Exercise brief
Your task is to copy each line of the material below that includes "computer".

Listed records

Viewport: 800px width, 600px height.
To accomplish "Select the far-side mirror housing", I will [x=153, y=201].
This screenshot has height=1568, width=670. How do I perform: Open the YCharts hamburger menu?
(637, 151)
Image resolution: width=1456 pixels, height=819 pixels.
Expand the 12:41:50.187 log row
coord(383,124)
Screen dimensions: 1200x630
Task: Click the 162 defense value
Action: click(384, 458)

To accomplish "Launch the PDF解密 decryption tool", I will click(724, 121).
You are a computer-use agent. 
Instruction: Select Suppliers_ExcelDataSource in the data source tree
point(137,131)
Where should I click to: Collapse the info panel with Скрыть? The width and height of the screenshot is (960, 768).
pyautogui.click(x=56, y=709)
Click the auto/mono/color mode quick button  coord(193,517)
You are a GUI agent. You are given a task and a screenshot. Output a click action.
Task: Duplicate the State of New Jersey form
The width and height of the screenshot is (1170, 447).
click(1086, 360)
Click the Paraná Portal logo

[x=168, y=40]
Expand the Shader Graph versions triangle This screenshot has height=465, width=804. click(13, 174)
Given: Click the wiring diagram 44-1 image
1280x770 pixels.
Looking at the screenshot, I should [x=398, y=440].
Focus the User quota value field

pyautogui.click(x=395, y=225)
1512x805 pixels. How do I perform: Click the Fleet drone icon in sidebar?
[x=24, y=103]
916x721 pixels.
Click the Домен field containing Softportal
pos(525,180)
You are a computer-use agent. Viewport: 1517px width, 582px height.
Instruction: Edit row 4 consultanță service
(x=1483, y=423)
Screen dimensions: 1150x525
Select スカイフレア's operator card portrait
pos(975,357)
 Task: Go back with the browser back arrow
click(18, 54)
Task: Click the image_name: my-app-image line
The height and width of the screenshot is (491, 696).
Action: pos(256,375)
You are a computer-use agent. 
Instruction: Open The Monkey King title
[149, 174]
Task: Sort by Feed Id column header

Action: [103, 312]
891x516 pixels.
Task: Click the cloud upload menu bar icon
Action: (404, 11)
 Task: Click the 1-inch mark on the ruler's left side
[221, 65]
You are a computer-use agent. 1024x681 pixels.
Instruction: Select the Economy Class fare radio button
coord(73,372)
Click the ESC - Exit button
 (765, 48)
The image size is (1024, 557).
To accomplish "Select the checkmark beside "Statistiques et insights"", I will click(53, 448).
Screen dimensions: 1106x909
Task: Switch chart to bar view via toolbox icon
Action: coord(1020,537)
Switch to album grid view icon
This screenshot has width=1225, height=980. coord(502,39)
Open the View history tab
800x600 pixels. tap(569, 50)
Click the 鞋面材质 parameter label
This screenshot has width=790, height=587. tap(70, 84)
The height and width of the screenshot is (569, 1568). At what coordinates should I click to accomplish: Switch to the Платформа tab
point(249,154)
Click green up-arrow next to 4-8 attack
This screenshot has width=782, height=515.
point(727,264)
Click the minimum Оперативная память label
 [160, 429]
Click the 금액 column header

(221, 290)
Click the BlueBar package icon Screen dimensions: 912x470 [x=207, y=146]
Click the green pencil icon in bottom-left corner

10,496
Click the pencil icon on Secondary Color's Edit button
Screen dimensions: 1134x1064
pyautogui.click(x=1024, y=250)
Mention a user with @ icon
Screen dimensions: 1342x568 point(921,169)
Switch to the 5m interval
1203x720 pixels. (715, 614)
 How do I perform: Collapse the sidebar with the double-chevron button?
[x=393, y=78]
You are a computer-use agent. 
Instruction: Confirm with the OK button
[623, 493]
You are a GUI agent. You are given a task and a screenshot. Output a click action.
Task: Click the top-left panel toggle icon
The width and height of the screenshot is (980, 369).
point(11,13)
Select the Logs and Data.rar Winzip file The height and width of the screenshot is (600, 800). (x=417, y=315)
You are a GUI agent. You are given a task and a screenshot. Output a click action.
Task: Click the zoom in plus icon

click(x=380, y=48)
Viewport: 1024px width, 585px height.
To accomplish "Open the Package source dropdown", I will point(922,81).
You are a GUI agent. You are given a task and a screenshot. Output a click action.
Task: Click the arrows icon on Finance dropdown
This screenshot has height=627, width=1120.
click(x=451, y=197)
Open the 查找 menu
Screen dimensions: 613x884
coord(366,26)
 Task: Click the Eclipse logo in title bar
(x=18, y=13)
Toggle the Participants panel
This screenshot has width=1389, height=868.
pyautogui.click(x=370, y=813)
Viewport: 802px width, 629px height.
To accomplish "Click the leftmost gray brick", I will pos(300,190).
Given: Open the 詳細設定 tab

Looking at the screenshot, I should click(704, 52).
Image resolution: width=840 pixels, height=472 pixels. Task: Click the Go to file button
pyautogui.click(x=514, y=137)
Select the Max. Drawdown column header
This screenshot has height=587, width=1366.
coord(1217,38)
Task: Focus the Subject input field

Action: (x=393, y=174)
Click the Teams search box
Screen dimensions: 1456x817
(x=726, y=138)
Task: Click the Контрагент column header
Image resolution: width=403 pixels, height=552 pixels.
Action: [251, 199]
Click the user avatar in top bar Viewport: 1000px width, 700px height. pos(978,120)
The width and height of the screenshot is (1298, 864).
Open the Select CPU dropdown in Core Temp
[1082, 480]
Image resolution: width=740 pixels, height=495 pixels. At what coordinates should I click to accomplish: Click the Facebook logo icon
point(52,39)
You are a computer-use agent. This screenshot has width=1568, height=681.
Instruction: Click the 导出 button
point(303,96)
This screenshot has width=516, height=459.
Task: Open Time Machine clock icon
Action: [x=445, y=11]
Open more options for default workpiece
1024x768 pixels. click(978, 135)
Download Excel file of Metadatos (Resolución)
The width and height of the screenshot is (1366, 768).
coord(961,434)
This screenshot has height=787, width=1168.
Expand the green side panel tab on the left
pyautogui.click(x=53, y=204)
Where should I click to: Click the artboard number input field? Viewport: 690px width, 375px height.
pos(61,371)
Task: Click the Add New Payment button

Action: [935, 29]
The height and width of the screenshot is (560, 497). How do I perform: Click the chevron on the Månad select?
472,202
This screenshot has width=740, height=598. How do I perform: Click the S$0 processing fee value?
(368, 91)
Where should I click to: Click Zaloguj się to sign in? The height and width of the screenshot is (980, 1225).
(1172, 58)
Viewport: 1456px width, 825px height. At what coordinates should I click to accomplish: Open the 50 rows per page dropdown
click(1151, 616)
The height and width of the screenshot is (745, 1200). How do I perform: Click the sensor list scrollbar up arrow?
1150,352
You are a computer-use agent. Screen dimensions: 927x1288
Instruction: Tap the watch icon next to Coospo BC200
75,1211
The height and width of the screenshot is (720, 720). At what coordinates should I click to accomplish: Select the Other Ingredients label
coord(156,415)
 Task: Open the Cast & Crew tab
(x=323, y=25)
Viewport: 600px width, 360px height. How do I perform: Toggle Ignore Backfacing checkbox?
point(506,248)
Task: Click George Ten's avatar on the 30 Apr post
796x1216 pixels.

Expected answer
You are a computer-use agent. 
You are a computer-use agent. Viewport: 1517px width, 582px height.
You are a computer-use agent. 
You are a computer-use agent. 1024x681 pixels.
You are a computer-use agent. 
You are a computer-use agent. This screenshot has width=1568, height=681.
You are a computer-use agent. Screen dimensions: 927x1288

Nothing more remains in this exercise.